» YOUR GOAL:
Rewrite the material from the line with "Image resolution: width=1132" to the line with "click(x=191, y=33)", swapping "Project" for "View" and leaving everything else unchanged.

┌─ GIVEN DATA

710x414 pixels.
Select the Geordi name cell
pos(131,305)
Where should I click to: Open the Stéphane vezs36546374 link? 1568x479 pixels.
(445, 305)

└─
┌─ GIVEN DATA

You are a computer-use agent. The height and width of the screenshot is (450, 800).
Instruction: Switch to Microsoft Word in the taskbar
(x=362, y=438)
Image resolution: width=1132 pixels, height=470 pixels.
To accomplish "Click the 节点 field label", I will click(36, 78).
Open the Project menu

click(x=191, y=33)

└─

» FINISHED TASK:
Image resolution: width=1132 pixels, height=470 pixels.
To accomplish "Click the 节点 field label", I will click(36, 78).
Open the View menu

click(x=191, y=33)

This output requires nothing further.